Agreed sparring builds the ability to get hit and keep going, there is always time later to check or think about the pain.  Been a while since putting on the boxing gloves and going at it!
Todd


----------



## rmcrobertson (Dec 14, 2004)

First off, Joe, since you ask, I tell my students that they have a choice of informal and formal address. I tell them--in English classes, that is--that I prefer "Robert," but if they're uncomfortable with that, the correct form of address is the formal one, "Dr. Robertson." Not, "Mr., " and not, "Professor," since we don't have that academic rank where I teach, and learning English is in part a matter of learning correct forms of address for the audience you're addressing. 

Of course, as an instructor, there's a cloud of pomposity around what one does in the classroom no matter what.

On the mat, my name's "Robert." I don't come from a strictly traditional tradition, that's not the way I was taught, and I guess I feel that if, "Robert," is worthy of respect, titles ain't gonna git it. I can certainly tell you that my own first instructor called Mr. Parker "Ed," because that's how he introduced himself. That was before my time, but I also happen to have had a pretty well known professor--Ed Thompson, author of, "Making of the English Working Class," and about 93 others, Cambridge don, tank crewman in WWII and head of the Campaign for Nuclear Disarmament, the whole nine yards, who also intro'd himself as, "Ed." We didn't even know he was a big deal until we saw him on "60 Minutes," telling Kissinger to get stuffed. But he also made it a point to take all his students out for burgers, individually, and talk to them. 

We'd be happier, in the martial arts in America, if we followed such an example. (For that matter, there're long traditions in Japan and China of the Shabby Master.) And there'd be less fraud, too.

Then, there's my experience--it's the guys who insist on titles that one has to watch out for. Certainly, in ordinary conversation they have no place. I use mine when I book plane tickets (though worrying about the guy in Row 17, Seat A, who keels over and they come get me..."Uh...anything that would be helpful in Cleanth Brooks?"), on formal occasions, and when I wish to squish the pompous.

One has no trouble with those who have earned, and who on formal occasions display, ranks of various sorts, whether in academia or in martial arts. One simply wonders about the need to display them all the time--and one's experience has been that the truly skilled and credentialled, as mentioned, pretty much skip the rank stuff.

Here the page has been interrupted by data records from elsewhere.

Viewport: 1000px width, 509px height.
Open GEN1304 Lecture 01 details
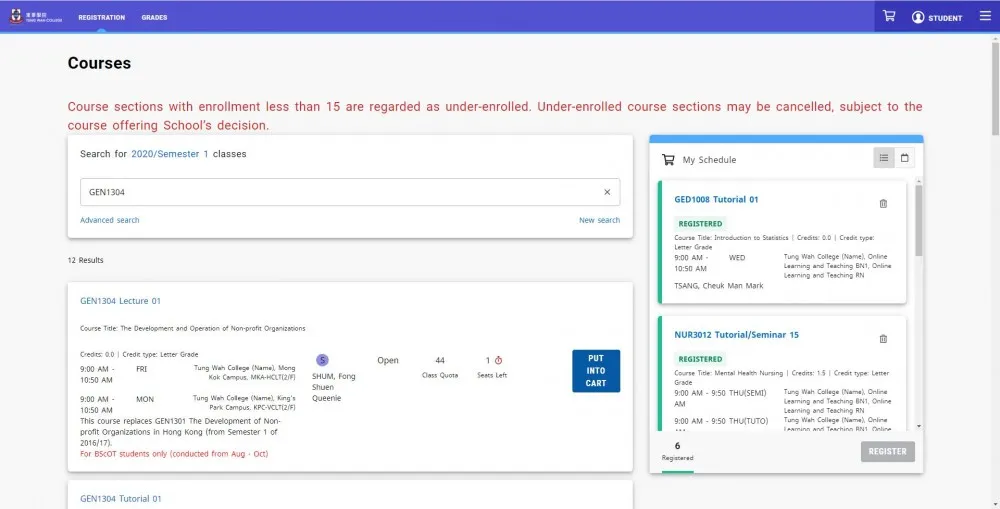pos(120,301)
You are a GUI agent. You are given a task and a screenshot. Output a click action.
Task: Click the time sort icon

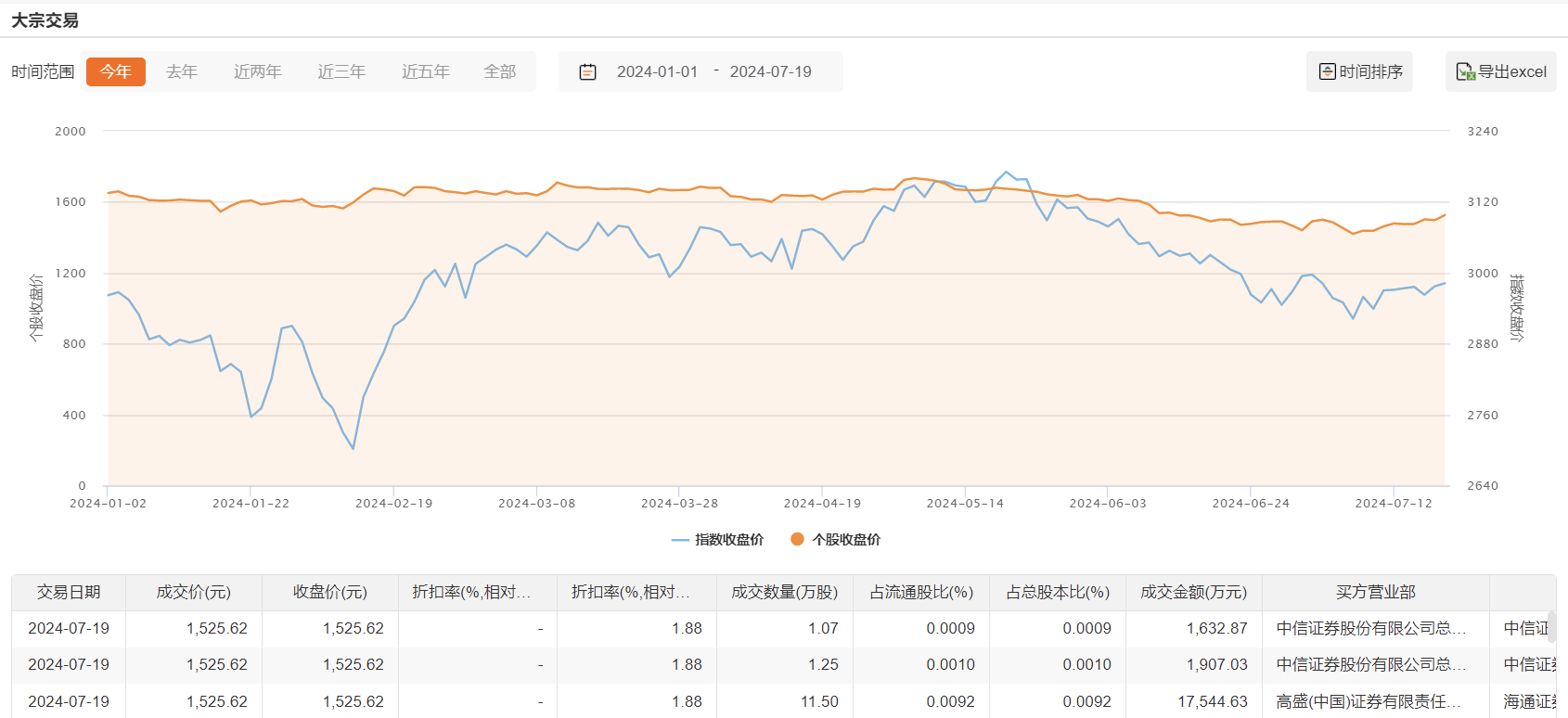[1328, 71]
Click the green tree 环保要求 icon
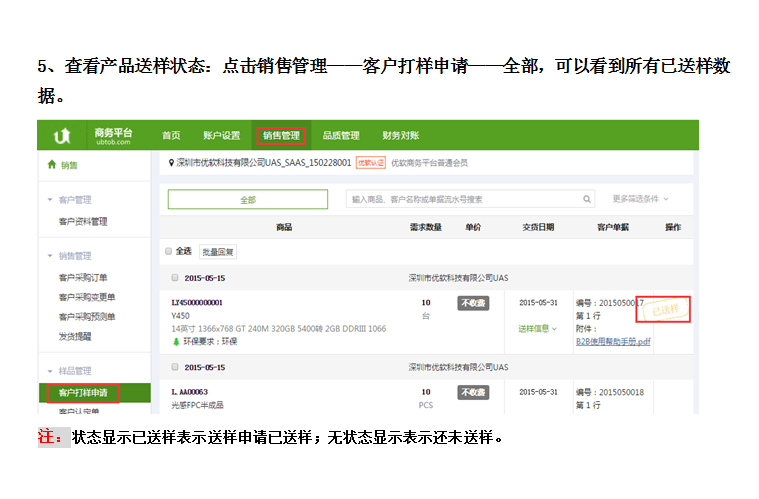The image size is (759, 499). coord(177,341)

Apologies for the offense, if any; perhaps there's a bit of a bee in the bonnet for some of us, but one suspects that the topic of this thread and the excessive display of titles are linked in the martial arts world, though not in this particular case.

Let me also note that "High Kicking (Head Only)," strikes one as unwise. Such kicks, if one has one's info straight, are associated with most of the deaths in martial arts tournaments overthe last few years--and one would refer you to a good article in "Journal of Asian Martial Arts," a year or so back, which documented a higher concussion rate for teenage girls in sport tae kwon do than for high school footballers.

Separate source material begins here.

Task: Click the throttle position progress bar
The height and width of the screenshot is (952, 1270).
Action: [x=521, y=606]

The latest evidence is that repetitive blows to the head--even those which in the past have seemed innocuous, as in soccer, "heading," are not good.


----------



## Old Fat Kenpoka (Dec 14, 2004)

Ding!  Advantage goes to Robert.


----------



## Doc (Dec 14, 2004)

Doc said:
			
		

> Actually, although there were varying degrees of crossover from one evolving method to another, there were at least 5 clear and distinct philosophies and/or styles.
> 
> 1. *"Kenpo Karate"*
> 
> ...



I had several questions come to me via email from a reader. One of them he/she asks, "Didn't Parker's commercial Kenpo evolve as well?"

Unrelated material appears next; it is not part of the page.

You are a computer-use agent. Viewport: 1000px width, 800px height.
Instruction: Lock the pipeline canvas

The material I call "commercial kenpo" and represented in the Infinite Insight Volumes, was amassed over a 10 year period beginning "around" 1969, and Parker stated so in volume 1. It's only significant evolution was an introduction of weapons forms by Mr. Parker prompted by many students requests, (an actually not what Parker wanted). 

The bulk of it was a designed conceptual vehicle based on "motion" that, in reality, could apply to any art. In fact the Infinite Volumes were written as a conceptual guide for all martial artists in general, and commercial kenpo in particular only because the concepts were not new to kenpo. When you consider that Parker created a successful and effective vehicle that proliferated in such a short period of time, it is quite remarkable. 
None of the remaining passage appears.